The case involved the applicant, Mr. Li, who was injured in a slip and fall accident in a parking lot on December 28, 2012. At the time of the accident, Mr. Li worked as a manager in the bakery department of a supermarket which is named in the decision as “S. Ltd.” Mr. Li worked a fixed schedule from 7 am – 7pm, six days per week and earned a fixed salary of $1,000.00 per week.

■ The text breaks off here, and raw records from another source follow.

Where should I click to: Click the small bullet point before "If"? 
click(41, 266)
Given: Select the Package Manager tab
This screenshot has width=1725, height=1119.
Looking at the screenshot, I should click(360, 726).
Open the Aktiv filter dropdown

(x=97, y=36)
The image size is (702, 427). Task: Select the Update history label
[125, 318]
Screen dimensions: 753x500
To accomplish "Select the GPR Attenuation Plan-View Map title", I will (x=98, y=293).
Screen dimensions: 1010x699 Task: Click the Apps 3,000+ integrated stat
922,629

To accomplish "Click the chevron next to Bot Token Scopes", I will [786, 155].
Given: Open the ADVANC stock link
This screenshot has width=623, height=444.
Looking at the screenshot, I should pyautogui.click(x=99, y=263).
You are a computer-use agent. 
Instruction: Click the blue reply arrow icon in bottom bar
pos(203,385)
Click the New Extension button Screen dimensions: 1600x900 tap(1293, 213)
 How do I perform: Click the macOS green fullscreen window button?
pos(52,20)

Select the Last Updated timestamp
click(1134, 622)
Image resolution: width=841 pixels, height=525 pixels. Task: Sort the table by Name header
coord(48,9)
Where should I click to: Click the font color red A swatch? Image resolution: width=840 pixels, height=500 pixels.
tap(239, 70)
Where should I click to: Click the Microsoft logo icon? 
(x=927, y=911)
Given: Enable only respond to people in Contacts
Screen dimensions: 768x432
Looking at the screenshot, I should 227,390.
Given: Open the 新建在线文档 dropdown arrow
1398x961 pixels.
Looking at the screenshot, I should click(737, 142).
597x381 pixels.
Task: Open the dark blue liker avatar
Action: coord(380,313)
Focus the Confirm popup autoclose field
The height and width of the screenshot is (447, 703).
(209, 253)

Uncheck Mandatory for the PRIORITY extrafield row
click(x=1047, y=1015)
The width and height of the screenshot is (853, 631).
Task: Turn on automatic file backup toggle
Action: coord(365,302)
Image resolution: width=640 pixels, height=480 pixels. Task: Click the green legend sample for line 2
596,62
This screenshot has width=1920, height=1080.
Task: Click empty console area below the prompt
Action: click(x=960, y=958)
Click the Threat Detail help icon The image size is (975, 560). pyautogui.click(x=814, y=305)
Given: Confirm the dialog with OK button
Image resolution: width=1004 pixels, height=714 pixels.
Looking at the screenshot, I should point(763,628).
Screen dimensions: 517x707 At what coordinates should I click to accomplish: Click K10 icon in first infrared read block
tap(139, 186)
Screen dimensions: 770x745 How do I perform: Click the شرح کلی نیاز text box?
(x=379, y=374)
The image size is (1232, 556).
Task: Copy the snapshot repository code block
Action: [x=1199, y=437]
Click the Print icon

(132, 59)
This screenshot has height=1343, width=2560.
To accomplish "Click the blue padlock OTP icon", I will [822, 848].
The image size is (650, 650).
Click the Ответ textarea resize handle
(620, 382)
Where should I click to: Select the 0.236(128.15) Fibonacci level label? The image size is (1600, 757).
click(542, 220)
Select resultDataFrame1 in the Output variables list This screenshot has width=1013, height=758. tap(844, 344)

On the date of loss, Mr. Li left work around 7 pm and on his way home he drove to a wholesale bakery to order some products for his employer. The bakery was situated in “strip mall” that shared a common area parking lot with the neighbouring businesses in the mall. While at the bakery Mr. Li tried some samples, ordered some products, and “talked shop” with employees of the bakery. He did not purchase anything for himself and would not have gone there other than to purchase products for S. Ltd. The entire visit lasted about 30 minutes. As he left the bakery and headed towards his vehicle he slipped on a patch of ice in the parking lot.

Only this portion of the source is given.